WORCESTER - While there are still substantial numbers of homeless people in the city and the county, the growth rate slowed and even reversed itself over the past year.
The 1,409 people that the Central Massachusetts Housing Alliance found to be homeless in Worcester County in the alliance’s point-in-time survey Jan. 27 is five fewer people than it found a year ago. That comes after an increase of 123 homeless people and people in homeless families the year before, or a 9.5 percent jump.
In the city, CMHA’s count of 1,060 homeless people was an increase of seven people — a 0.7 percent increase — over the year before. That increase is a better showing than in 2009, when a jump of 101 people was counted over the year before, a 10.6 percent hike.
City Manager Michael V. O’Brien, chairman of the Leadership Council of the Worcester County Regional Network, took pride in the 38 percent decrease in the number of chronically homeless individuals in Worcester. The Leadership Council is applying $4.3 million in state and federal funds toward ending homelessness in the county, and is particularly focused on chronically homeless individuals.
Mr. O’Brien said that fewer than 20 chronically homeless individuals continue to regularly use the People in Peril shelter at 701 Main St. He said that since November, 69 chronic and episodic users of the PIP shelter have been placed in permanent housing.

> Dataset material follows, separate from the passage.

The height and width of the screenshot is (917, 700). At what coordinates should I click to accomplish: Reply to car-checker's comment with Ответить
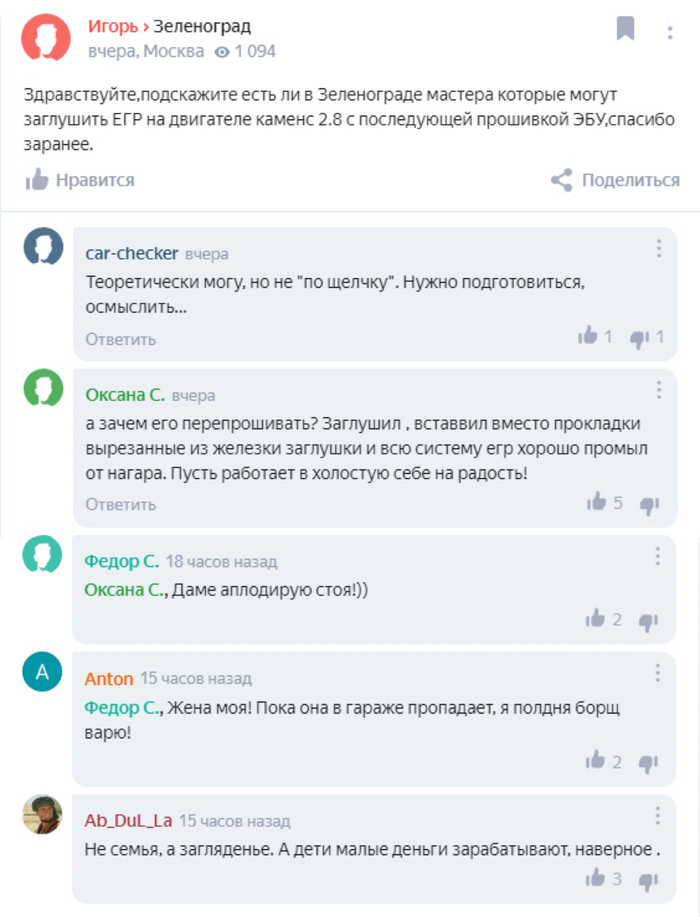(x=120, y=339)
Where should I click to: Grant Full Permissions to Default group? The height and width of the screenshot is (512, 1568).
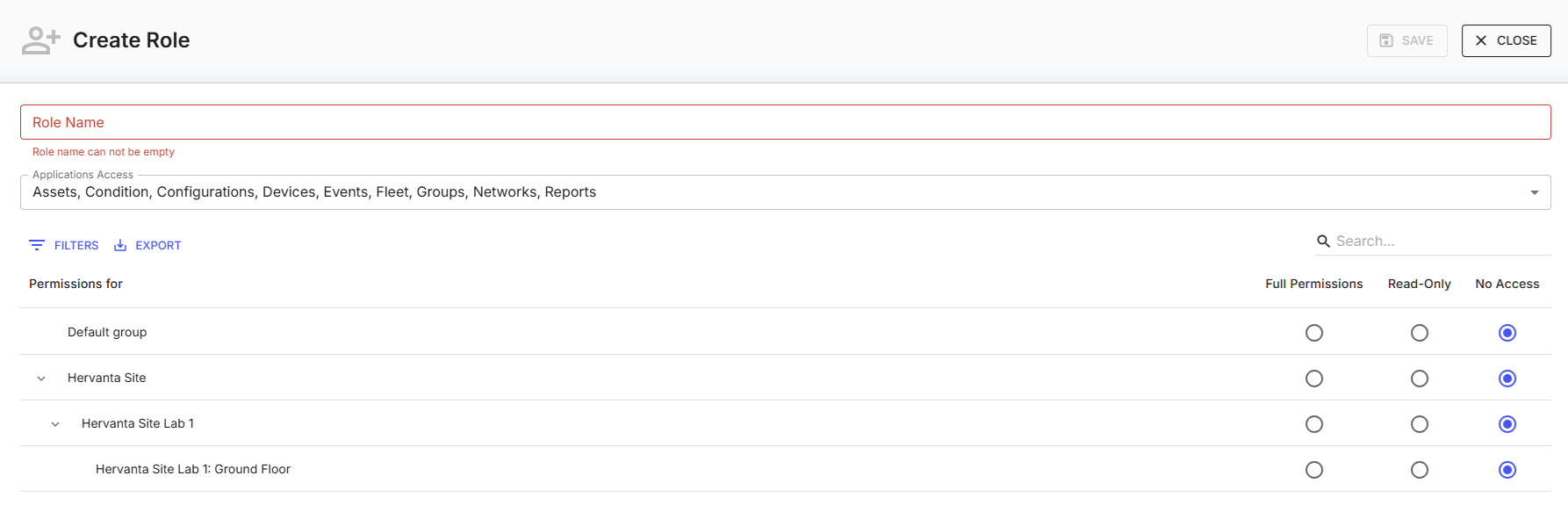pos(1313,333)
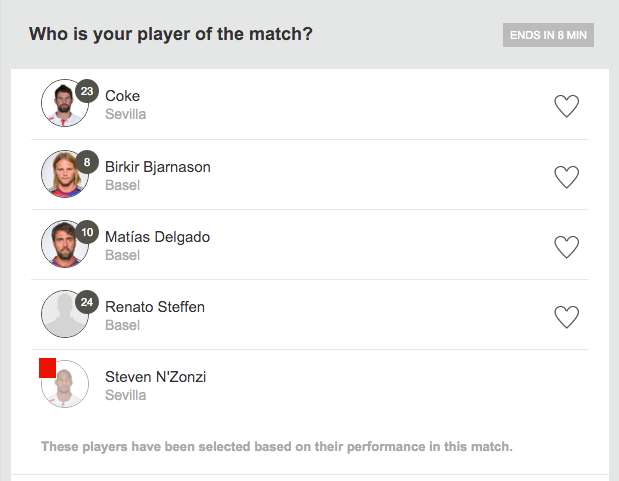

While South Middlesex Opportunity Council officials did not return calls seeking comment yesterday, Mr. O’Brien said in December, a month after admission to the PIP shelter was restricted to referrals, that the average nightly census there dropped 16.5 percent to 89 people in November, compared to the previous November.
With help from the state Interagency Council on Housing and Homelessness, and federal homelessness prevention and Rapid Re-Housing Program, and $1.6 million from the private Health Foundation of Central Massachusetts since 2007, “these are encouraging signals that our approach and collaborative private/public partnership is working,” the city manager said.
The CMHA count on behalf of the U.S. Department of Housing and Urban Development also found a decrease of 36 homeless individuals — 6.9 percent — down to 482 in the county. Of those, 330 were in Worcester, a decrease of 31 or 8.6 percent.
However, there was an increase of 38 people living in homeless families — 5.5 percent — growing to 730 people living in homeless families in Worcester. In the county the increase was 3.5 percent or 31 people in homeless families, growing to 927 people.
But Grace K. Carmark, CMHA executive director, said even that reflects good news. The number of homeless families dropped by 1, to 250, in Worcester and increased by 2, to 319, in Worcester County.
It is a result of efforts by the housing alliance, Friendly House, Catholic Charities and the Henry Lee Willis Center, Ms. Carmark said.